At first, archery was a hunting practice; later it became a warfare practice and nowadays it’s a sport. In Japan, it has always been and still is an Art. There are two ways to consider archery: efficiency or aesthetics. Efficiency aims at scoring, competition, results. The archer has tools to show his valor. Aesthetics is meditation, moral and spiritual perfection, without any score in mind. The archer has no tools to score points; the archer is the arrow and the goal is himself. For us, occidentals, it’s difficult to understand this philosophical way of thinking, but once approached, it becomes very simple and clear. The Art of archery is one of the most complete and beautiful martial arts in the world!
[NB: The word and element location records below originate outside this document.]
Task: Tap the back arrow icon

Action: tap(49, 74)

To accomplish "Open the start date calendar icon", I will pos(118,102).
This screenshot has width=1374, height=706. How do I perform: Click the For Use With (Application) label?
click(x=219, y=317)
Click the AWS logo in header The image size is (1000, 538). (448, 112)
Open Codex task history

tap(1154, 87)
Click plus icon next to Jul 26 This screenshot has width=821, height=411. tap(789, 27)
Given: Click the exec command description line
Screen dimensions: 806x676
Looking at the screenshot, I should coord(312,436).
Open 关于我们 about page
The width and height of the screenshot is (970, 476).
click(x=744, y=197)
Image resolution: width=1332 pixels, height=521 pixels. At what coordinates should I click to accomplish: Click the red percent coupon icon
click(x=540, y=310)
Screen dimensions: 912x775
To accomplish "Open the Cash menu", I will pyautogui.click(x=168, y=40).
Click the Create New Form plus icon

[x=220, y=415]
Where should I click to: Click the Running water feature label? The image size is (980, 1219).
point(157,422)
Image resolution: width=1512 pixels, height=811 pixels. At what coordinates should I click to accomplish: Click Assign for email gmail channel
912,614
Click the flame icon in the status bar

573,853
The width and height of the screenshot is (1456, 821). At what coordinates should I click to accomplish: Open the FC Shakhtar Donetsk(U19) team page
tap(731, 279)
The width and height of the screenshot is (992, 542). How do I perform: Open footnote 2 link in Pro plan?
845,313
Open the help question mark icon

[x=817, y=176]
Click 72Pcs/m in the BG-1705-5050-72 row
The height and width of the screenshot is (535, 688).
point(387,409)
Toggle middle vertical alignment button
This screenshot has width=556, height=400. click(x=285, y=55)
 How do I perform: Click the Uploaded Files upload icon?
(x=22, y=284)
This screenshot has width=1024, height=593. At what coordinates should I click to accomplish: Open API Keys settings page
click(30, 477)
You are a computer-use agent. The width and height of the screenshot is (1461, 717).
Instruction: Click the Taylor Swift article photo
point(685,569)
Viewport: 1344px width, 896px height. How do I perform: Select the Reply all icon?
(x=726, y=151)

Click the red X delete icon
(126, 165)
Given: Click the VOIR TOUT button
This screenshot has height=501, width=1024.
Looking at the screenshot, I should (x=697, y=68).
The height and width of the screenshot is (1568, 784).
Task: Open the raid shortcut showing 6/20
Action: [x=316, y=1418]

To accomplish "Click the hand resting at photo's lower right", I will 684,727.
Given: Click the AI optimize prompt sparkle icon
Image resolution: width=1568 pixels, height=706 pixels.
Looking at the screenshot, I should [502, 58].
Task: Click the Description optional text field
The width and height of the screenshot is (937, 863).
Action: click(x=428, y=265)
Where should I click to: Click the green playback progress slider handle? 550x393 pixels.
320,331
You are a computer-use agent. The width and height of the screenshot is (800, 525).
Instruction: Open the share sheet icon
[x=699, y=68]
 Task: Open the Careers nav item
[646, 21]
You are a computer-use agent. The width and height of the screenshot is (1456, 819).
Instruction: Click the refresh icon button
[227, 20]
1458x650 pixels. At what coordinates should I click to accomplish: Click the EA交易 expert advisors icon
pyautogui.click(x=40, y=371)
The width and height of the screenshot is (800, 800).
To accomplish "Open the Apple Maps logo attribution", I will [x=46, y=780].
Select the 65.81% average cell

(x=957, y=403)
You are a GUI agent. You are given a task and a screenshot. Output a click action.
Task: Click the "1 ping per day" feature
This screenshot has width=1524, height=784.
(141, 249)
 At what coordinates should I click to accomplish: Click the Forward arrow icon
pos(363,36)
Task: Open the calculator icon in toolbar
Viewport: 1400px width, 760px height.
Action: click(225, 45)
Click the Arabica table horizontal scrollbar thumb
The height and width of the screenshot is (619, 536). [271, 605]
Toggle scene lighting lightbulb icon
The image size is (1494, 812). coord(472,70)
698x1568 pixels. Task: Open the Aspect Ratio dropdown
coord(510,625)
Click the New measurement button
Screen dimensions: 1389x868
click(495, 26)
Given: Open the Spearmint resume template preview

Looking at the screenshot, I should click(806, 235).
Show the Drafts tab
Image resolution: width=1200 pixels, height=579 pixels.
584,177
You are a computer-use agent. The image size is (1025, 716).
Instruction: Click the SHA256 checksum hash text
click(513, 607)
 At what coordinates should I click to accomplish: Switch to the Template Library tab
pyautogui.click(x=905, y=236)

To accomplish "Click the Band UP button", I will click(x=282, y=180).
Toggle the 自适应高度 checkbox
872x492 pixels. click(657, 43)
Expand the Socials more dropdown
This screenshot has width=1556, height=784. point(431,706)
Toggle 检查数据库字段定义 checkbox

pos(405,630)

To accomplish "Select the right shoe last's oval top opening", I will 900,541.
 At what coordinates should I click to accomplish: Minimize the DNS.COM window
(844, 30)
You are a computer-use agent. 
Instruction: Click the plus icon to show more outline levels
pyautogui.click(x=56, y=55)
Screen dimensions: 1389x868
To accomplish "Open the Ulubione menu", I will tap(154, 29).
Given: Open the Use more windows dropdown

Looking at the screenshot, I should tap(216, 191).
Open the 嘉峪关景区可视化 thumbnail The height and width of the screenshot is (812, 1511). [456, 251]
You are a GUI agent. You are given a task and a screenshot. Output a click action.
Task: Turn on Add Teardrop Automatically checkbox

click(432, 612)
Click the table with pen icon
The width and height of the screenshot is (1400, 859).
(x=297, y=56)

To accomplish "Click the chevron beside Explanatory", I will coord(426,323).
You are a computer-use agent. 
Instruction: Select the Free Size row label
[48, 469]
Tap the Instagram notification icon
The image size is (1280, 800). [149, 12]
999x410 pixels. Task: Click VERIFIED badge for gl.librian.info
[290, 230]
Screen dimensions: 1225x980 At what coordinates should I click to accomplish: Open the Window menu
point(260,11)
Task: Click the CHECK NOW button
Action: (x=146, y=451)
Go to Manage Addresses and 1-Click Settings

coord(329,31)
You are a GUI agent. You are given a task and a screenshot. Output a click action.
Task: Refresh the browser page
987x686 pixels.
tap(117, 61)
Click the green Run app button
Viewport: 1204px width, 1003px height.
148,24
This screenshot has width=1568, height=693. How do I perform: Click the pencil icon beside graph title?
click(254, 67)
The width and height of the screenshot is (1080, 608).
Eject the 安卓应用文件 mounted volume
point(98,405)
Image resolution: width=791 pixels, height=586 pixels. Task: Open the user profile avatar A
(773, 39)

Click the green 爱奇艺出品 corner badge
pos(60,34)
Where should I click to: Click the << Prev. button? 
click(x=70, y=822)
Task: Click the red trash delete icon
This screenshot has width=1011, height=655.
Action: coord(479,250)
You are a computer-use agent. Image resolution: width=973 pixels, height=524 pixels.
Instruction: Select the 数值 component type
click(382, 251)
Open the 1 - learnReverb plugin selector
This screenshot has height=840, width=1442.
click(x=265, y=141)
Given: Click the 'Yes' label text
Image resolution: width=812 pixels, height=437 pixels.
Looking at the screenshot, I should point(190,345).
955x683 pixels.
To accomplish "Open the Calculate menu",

Why this philosophy on this forum about bikes? Because biking is the same thing as archery. At first, bikes and motorcycles were the poor’s only mean of locomotion, rapidly supplanted by the automobile. Later it became a sport and a passion-tool. There are two ways to consider biking. The first and most obvious, the must-want: you must go to work or on vacation and you want to take your bike to go from A to B, having pleasure sitting on your bike, but probably with your mind aiming at the destination. The second one is less obvious, the bike-want: you decide to go for a trip, somewhere in that direction, without a definite destination and just go. You’re not sitting on the bike, you are the bike and the goal is yourself. You feel it’s shaking and growing; you feel your body; you and your bike are just one. The road, you glide over it; other “customers” are non-existing: you cross them or pass them in harmony and full control, but without noticing them. You are in heaven!

Riding on a bike is constant concentration, not only “in the city”, everywhere, but no stress. We must constantly repeat ourselves not to stress, to be relax. Stress diminishes our pleasure to ride and our reaction time. We ought to be in a state of “relaxed alertness”, constantly. It might be an “art of survival” sometimes, yes, but in a “Zen-sort of way”.

Years ago, I’ve read Jeff Cooper’s “Principles of Personal Defense”, which left me a deep impression. His thought, which is deep and fundamental, has always accompanied me: “In whatever situation you are, only your mindset, as he calls it, will save you”. And he explains it with his famous color code: white, yellow, orange, red. Relaxed alertness is Cooper’s yellow in a context of “being armed”, nothing more. In Aikido relaxed alertness is a state of awareness. Isn’t it strange that it means “posture and awareness for what is to come” (rough definition, of course), while in archery it means “a mental aspect before, during and after losing an arrow”?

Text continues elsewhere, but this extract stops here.